Hier würde nur ein Gutachter helfen, der die Wand begutachtet. Danach kann man weiter sehen. Eher wäre aber die fristgerechte Kündigung zu empfehlen. Warum seid Ihr denn in einen Plattenbau gezogen, wo noch renoviert werden muss? Da such ich mir doch von Anfang etwas anderes.

Hallo,

es ist vollkommen richtig, dass das Überbauen, Verdecken bzw. Verbauen von Asbestprodukten nicht erlaubt ist. Wenn der Vermieter bestätigt, dass es sich um Asbest handelt, wird es wohl auch so sein. Dies zieht eine Sanierung durch eine Fachfirma nach sich. Da ich davon ausgehe das es sich um schwach gebundenes Material handelt, solltete ihr darauf achten, dass die Firma die die Arbeiten bei euch durchführt nach TRGS 519 zertifiziert ist. Das ist gesetzlich so vorgeschrieben. Leider gibt es immer noch Firmen, die diese Vorschriften nicht kennen bzw. sie ignorieren und dann unfachmännisch sanieren, was sich mit Sicherheit auch auf eure Gesundheit auswirken kann. Dann nämlich wenn die freigesetzten Fasern im gesamten Wohnbereich verteilt werden. Lasst euch die TRGS-Zertifizierung von dem Unternehmer/Vorarbeiter zeigen. Die muss mitgeführt werden und wenn man euch diese nicht zeigen möchte, könnt ihr jederzeit das örtliche Gewerbeaufsichtsamt oder auch die Berufsgenossenschaft (BAU BG) um Kontrolle der durchgeführten Arbeiten bitten. Unternehmen die zertifiziert sind müssen, bevor sie sogenannte ASI-Arbeiten durchführen, Ort, Zeit, Umfang und Art der durchgeführten Arbeiten bei GAA melden. Das heißt, wenn ihr um Kontrolle der Baustelle bittet, sollte man beim GAA schon davon gehört haben, das bei euch Asbest zurückgebaut wird. Ob es sich um Asbest handelt oder nicht könnt ihr über diverse Labore prüfen lassen. Aber bis dahin erstmal Finger weg von der Wand und am besten den Raum nicht mehr nutzen (soweit möglich).

Wenn der Zeitpunkt der Mitteilung an den Vermieter über das Feststellen der Asbestwand nachweisbar ist, mithin ab diesem Zeitpunkt der vereinbarte Ablauf unterbrochen wurde und eine Nutzung der Küche von da an ausfiel, besteht Anspruch auf Mietminderung. Und zwar kräftig! Eine Wohnung ohne Küche ist nämlich gar keine Wohnung, sondern sie hat dann lediglich den Charakter von Lagerräumen (für die Aufbewahrung der Möbel nämlich). Damit schuldet der Mieter auch nur die Miete für solche, nämlich 10 Prozent der Wohnungsmiete - und zwar für den Zeitraum ab Bekanntgabe des Mangels beim Vermieter bis zu dessen Abstellung, unbeachtlich ob dieser hierfür eine Verantwortung trägt oder nicht. Diesen Schritt zu üben, was ich erfolgreich durch habe im Zuge auch einer gerichtlichen Klärung, ist taff genug, zumindest aber praktisch geeignet, um selbst den trägsten Vermieter auf die Sprünge zu bringen.
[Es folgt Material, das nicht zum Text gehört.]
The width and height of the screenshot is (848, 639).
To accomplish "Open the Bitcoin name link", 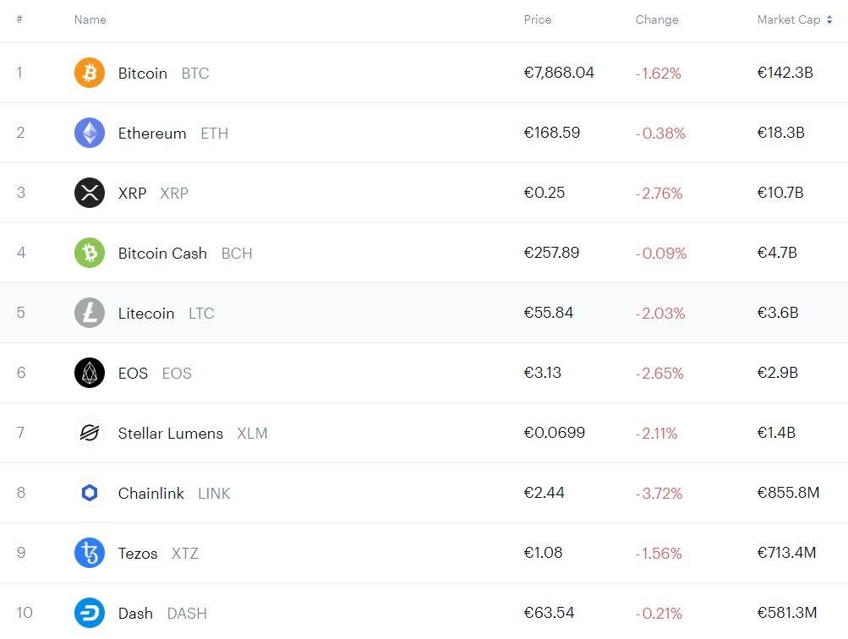I will [x=142, y=73].
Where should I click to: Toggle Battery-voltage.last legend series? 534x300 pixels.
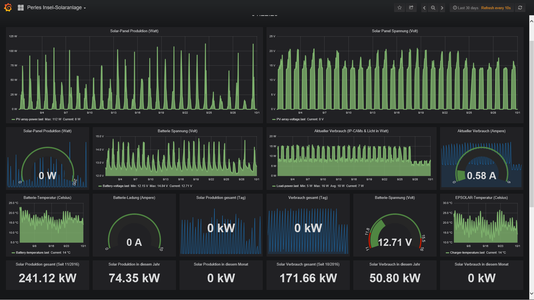coord(116,186)
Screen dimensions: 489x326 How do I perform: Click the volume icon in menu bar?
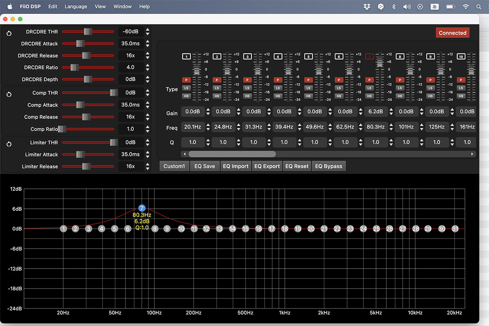click(407, 7)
Ich würde der Vermieterin und das dürfte eien Wohnungsverwaltung sein, eine "sehr sehr" kurze Frist -maximal eine Woche- setzen, den Umstand "dem Wohn- und Baurecht" entsprechend abzuändern. Warum dem Wohn- und Baurecht entsprechend? Demnach ist geregelt, das Asbest oder Asbestähnliche Baustoffe in Wohn- und Aufenthaltsräume überhaupt nicht erlaubt sind. Auch kein Übersteichen!!!

Gleichfalls würde ich "k e i n e w e i t e r e" Miete mehr zahlen.

Ebenfalls würde ich "unmissverständlich" der Vermieterin mitteilen, falls der Zustand bis zum mitgeteilten Termin nicht abgestellt wird, Sie sich "auf Kosten der Vermieterin" eine Ersatzwohnung suchen werden.

Ich rate, ungeachtet der derzeitigen Situation an, sich schnellstens mit einem Mietverein oder, falls Rechtschutz vorhanden, sofort mit einem Anwalt zu unterhalten.